• [What to produce] Find the line containing "Given: Click into the Description text area". Retype it and every later line of the records exactly, leaving out pictures.

Exercise materials Start Marker

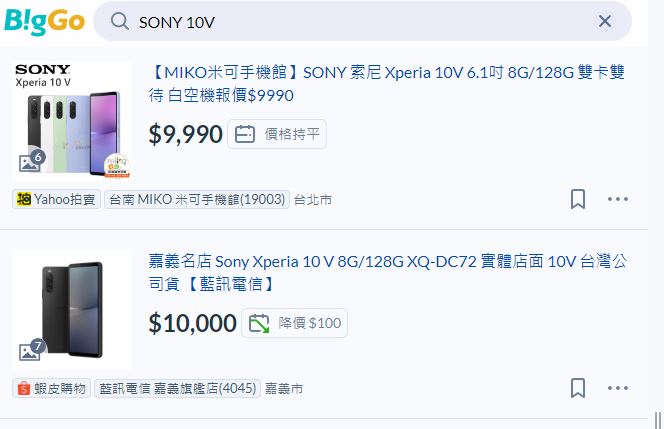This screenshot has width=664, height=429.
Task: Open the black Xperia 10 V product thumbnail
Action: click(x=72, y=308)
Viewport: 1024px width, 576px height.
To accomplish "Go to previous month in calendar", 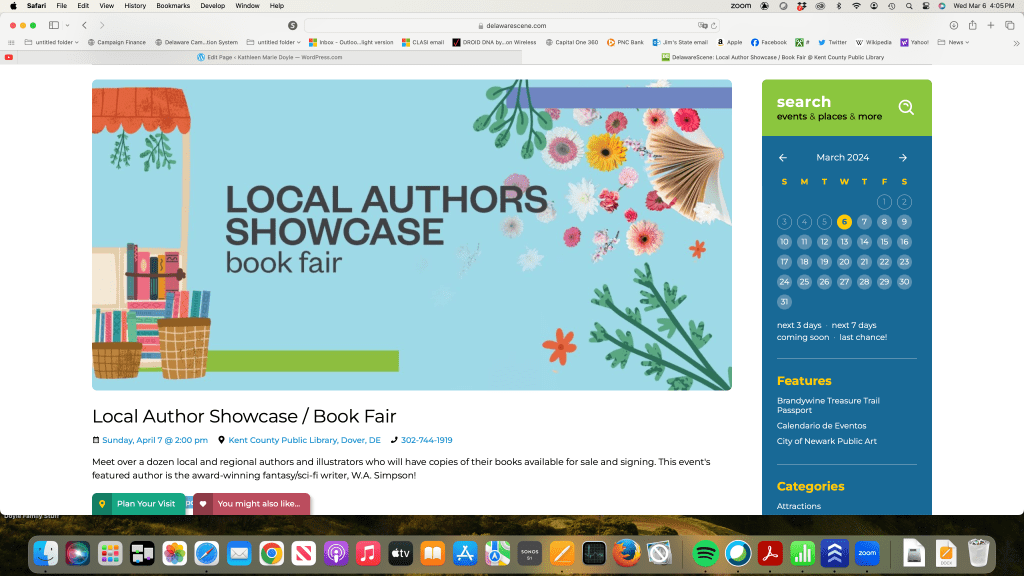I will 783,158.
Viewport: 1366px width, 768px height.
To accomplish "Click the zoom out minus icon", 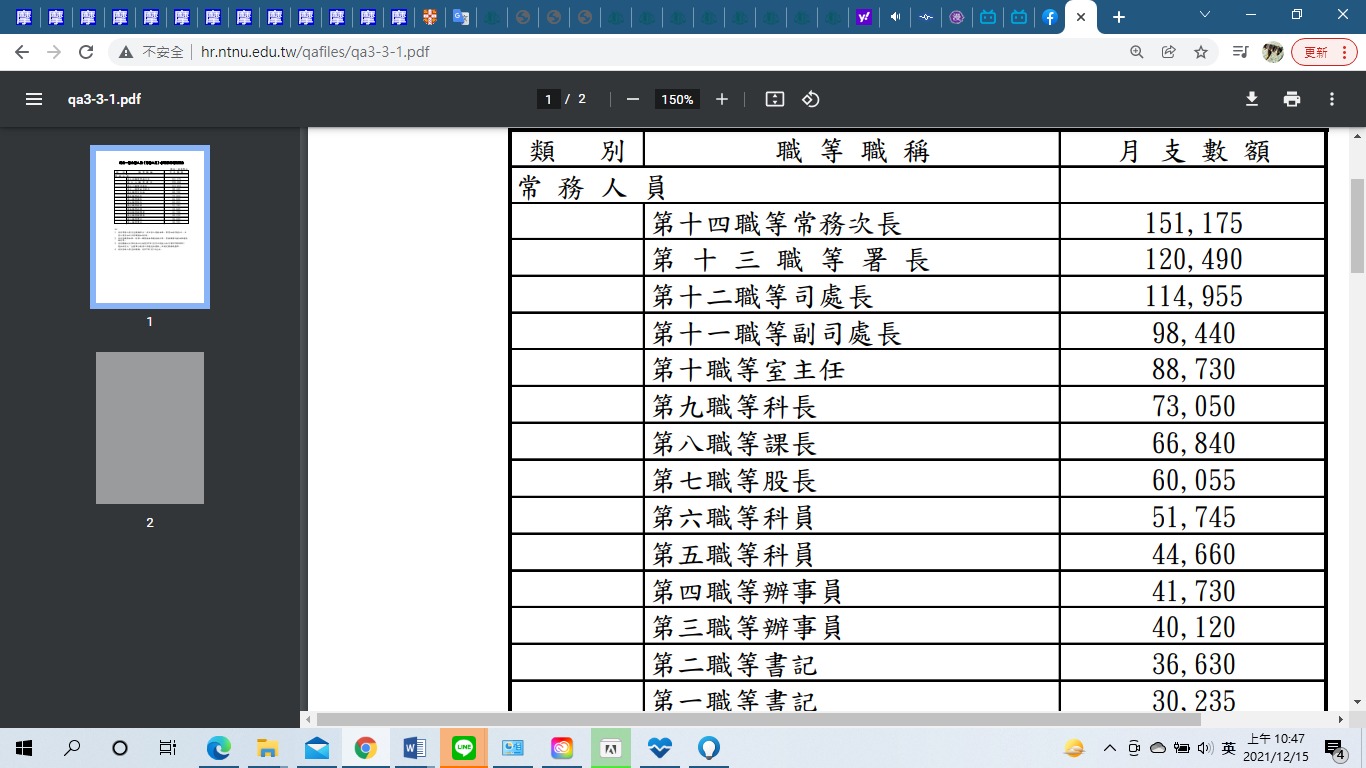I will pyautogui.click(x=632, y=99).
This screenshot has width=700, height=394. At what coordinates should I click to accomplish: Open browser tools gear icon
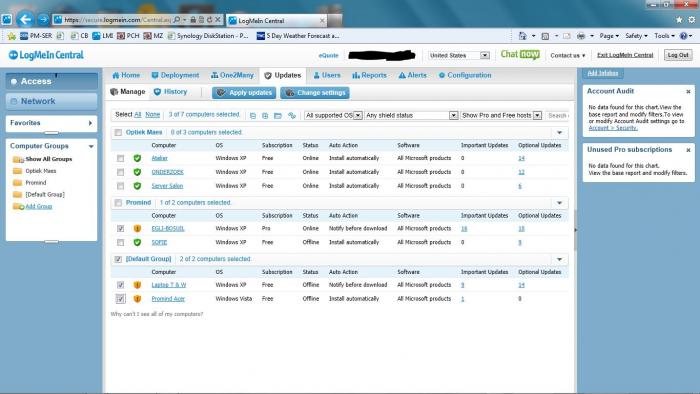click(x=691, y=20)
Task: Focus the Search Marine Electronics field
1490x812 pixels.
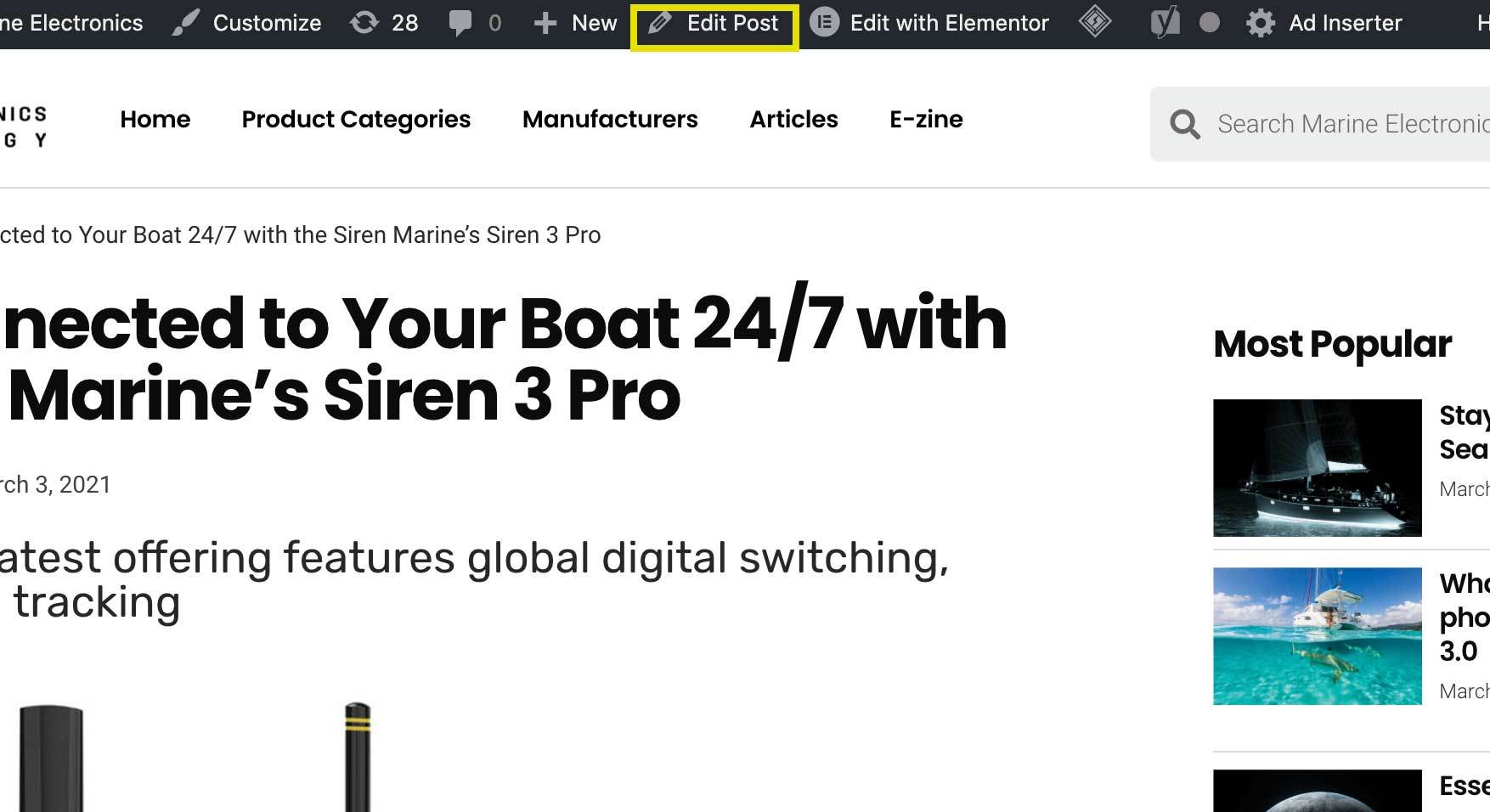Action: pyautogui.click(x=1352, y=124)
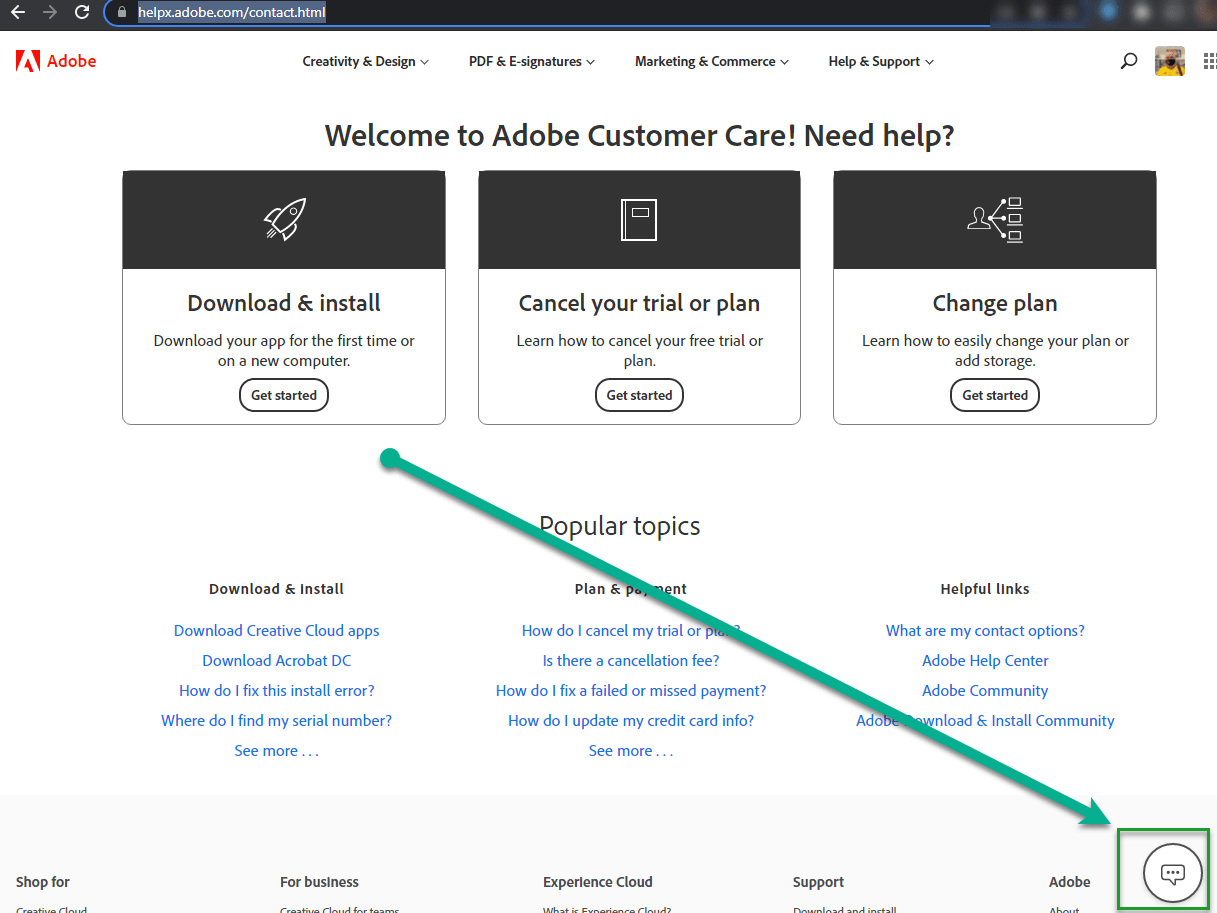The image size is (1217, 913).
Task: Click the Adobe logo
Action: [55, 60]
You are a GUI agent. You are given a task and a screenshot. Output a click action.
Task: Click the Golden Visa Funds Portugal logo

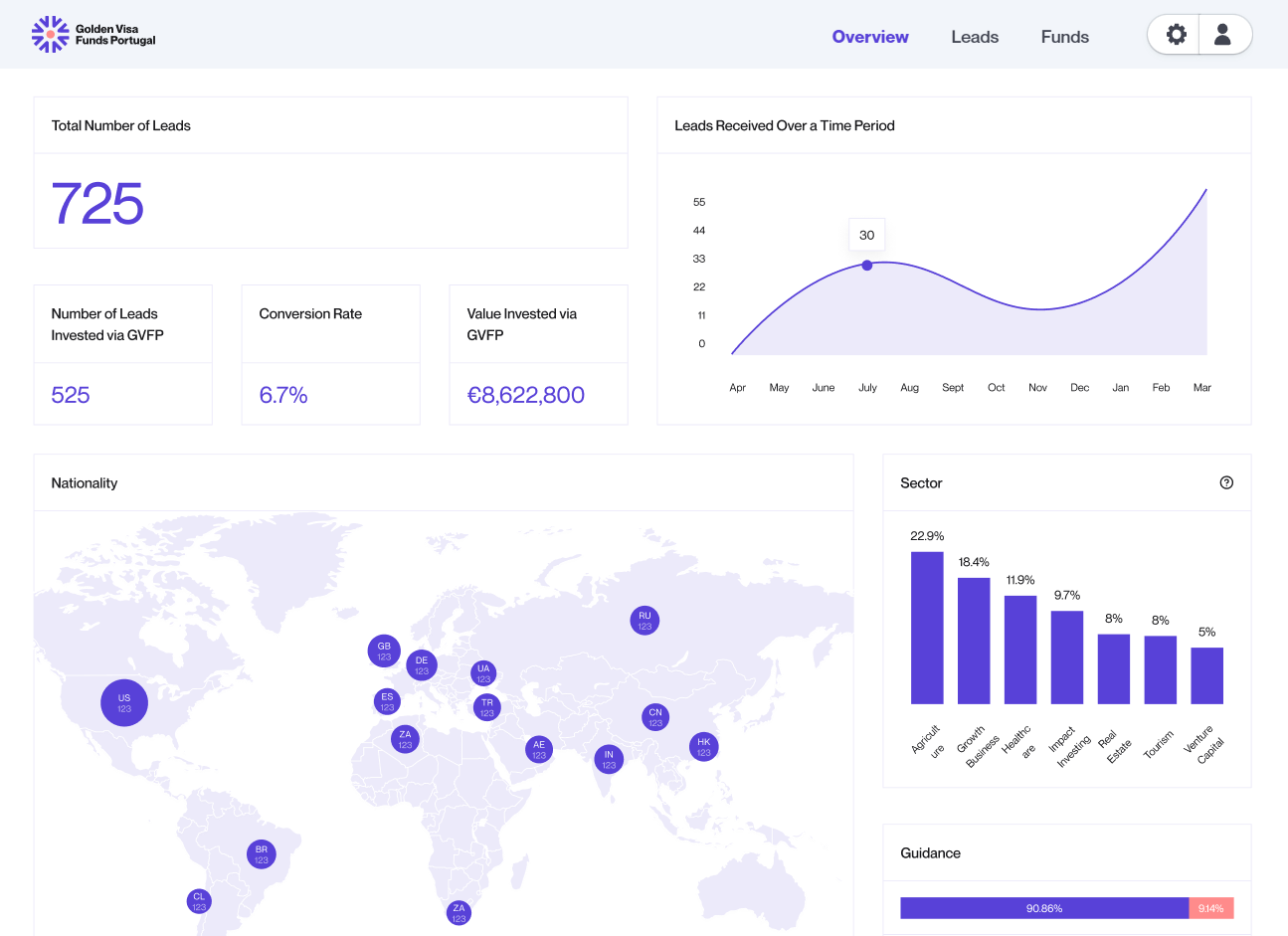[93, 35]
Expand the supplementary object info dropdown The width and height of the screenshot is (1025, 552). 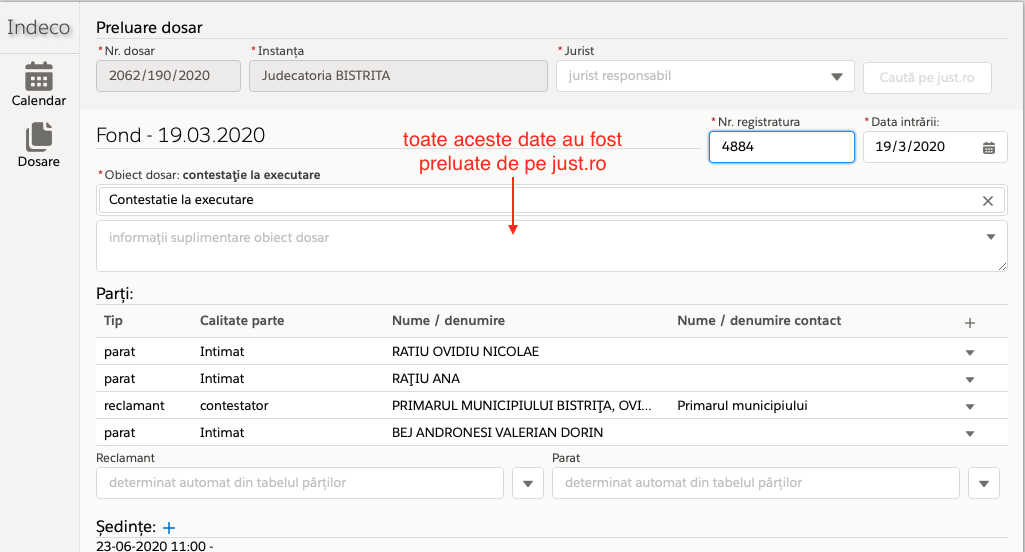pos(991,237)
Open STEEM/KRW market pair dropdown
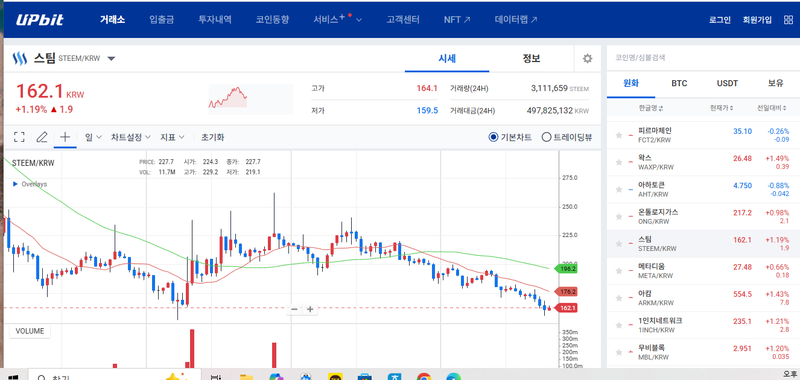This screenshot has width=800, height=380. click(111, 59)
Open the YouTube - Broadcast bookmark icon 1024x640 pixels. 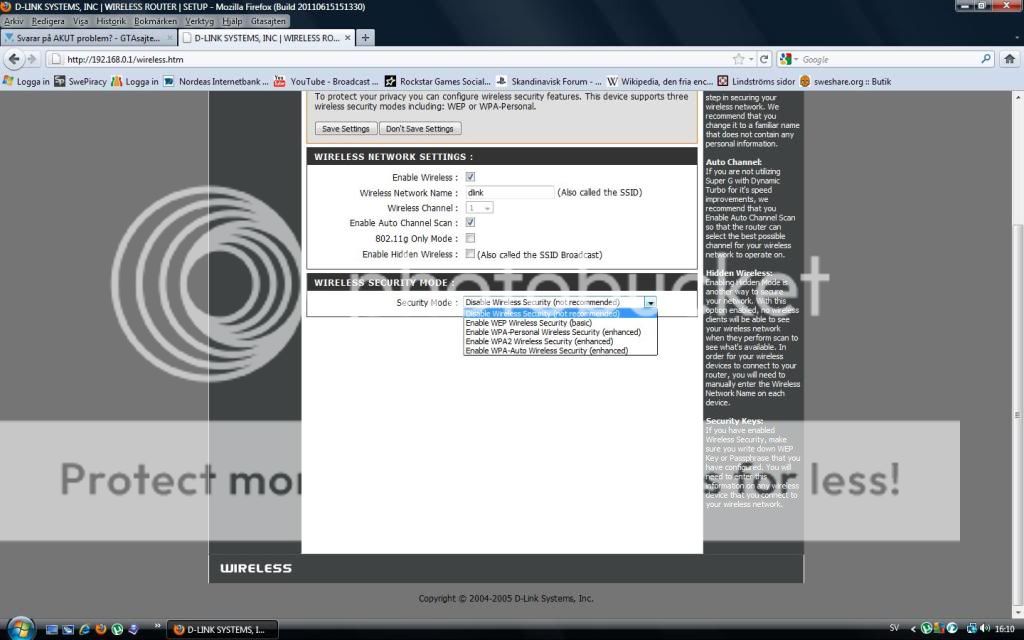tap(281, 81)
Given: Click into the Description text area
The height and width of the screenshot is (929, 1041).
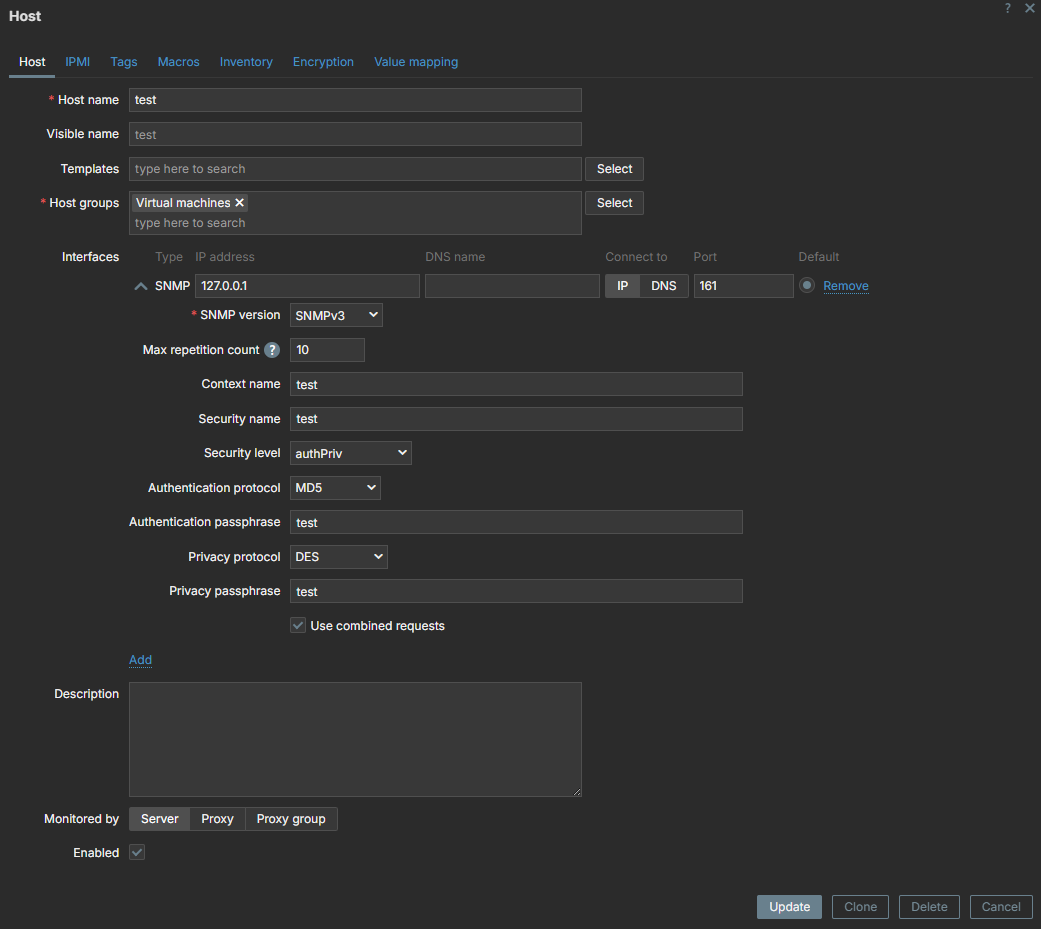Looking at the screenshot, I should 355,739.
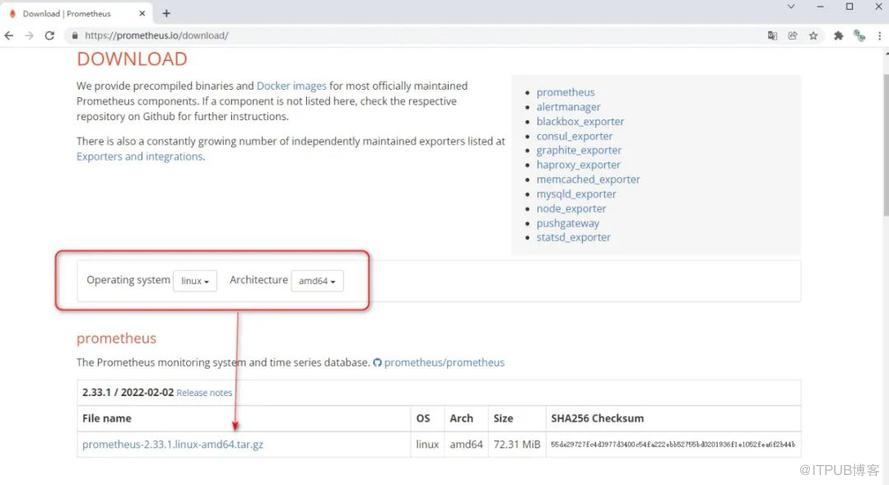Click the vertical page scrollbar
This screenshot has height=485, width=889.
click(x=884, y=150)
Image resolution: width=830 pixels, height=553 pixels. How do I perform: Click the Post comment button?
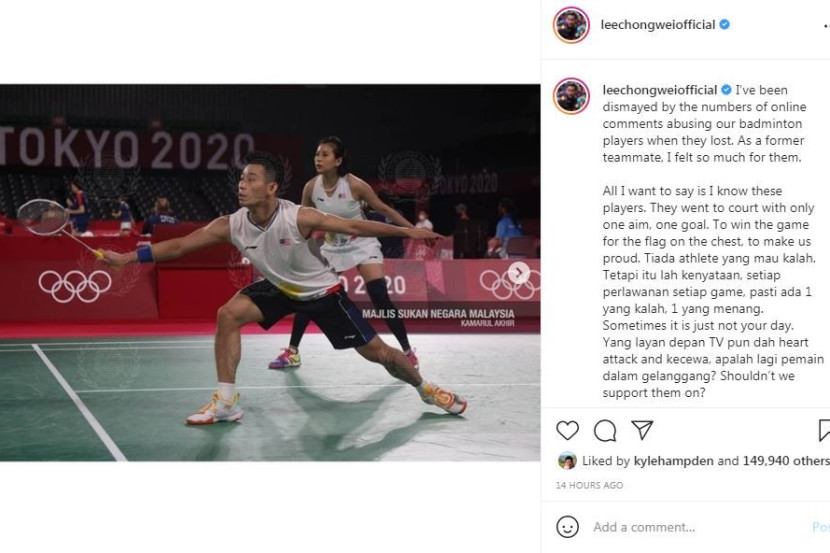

Exercise materials End Marker

• [Output of the exercise]
Given: Click into the Description text area
The height and width of the screenshot is (929, 1041).
Looking at the screenshot, I should 355,739.
Click the vertical page scrollbar
This screenshot has height=485, width=889.
click(x=884, y=150)
Image resolution: width=830 pixels, height=553 pixels. How do I perform: Click the Post comment button?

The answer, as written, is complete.